In a very down to earth tome, Australian author Christos Tsiolkas (of Greek Orthodox background), wrote ‘Damascus’ in 2019, in which he envisaged the life and times of Paul, after immersing himself in life there in the local scene, for a year, before putting pen to paper. It’s raw and challenging, but reflects his perspective on how day to day life was at that time, in all of its roughness and general lack of care and compassion. Paul is portrayed as coming into this dark and often brutal scenario, with determination to bring the Christian perspective into the lives of the ordinary people, and give them hope in seeing a better way of living through faith, and applying it in practice.
To quote one review: “I related to Tsiolkas’ heart, which aligns with Saul’s ‘misery at what the world is. At what the world can do’, if only we could recover those original Christian values of loving our neighbour, of treating every person we meet with equal respect, so much of that misery would be gone.”
And another: “It is the source of light that empowers slaves and the poor and the condemned to believe in their redemption in a world that offers them none… ‘They all grasp for the light… It is all around but can never be grasped. It is everywhere.’ ”
I see some positive insights here into the core of the Christian message, so lacking in so many parts of our world today. Yet, we persevere in continuing to live our faith as well as we can.

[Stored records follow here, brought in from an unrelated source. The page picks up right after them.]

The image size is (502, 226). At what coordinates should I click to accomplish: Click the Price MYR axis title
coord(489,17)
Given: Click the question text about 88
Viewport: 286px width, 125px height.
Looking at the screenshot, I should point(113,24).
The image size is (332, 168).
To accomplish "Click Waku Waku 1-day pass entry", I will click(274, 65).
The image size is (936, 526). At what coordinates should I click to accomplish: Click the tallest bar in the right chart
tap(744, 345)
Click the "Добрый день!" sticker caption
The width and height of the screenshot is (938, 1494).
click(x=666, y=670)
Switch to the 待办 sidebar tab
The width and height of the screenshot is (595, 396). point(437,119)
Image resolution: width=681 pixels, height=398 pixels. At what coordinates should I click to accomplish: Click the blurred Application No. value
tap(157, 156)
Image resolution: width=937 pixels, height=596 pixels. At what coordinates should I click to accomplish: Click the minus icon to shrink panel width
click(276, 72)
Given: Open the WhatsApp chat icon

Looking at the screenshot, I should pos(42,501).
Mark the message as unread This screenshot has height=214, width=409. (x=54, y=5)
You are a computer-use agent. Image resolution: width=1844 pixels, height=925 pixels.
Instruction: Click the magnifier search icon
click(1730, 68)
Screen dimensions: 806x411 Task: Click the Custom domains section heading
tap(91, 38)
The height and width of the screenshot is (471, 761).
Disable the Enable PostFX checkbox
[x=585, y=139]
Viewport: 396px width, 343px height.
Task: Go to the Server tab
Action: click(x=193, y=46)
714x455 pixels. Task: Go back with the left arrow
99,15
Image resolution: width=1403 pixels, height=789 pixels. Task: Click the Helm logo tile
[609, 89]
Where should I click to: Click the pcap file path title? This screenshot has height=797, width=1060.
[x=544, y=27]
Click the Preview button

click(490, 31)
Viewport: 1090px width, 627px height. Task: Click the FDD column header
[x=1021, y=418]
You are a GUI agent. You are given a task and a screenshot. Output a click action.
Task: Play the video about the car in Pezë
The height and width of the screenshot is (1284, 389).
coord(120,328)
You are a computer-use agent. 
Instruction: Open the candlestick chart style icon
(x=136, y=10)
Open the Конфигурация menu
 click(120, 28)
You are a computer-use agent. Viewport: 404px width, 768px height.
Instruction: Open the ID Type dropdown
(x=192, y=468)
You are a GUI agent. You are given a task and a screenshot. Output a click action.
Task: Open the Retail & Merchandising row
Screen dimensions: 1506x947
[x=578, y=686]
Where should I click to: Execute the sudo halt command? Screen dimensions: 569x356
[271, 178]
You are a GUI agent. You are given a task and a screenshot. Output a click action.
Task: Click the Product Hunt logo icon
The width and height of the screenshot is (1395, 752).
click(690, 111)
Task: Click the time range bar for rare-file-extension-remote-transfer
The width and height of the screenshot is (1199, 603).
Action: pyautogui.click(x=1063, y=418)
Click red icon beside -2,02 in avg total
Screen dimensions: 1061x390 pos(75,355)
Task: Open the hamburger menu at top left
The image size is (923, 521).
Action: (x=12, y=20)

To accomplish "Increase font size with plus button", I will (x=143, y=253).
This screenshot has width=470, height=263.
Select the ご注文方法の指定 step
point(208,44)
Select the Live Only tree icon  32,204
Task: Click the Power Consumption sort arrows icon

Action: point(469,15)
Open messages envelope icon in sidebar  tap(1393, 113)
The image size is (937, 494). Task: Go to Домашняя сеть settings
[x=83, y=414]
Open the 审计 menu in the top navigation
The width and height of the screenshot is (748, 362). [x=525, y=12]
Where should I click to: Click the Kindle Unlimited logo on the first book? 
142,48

What more can we say about this diverse pair of Peter and Paul? Says Claude Mostowik MSC: “They seem to have spent very little time together, though celebrated together. Peter and Paul would go their separate ways, Peter mainly to the Jews of Israel, Paul mainly to the Gentiles of Syria, Turkey and Greece. Their differing, yet complementary missions emphasise the diversity within the unity of the Church.”
Both end up in Rome as martyrs for the faith, meeting sticky ends, as they say, Peter by the upside down cross, and Paul by the sword, Paul the universalist, Peter the upholder of faith and tradition, both faithful to the end, in the end.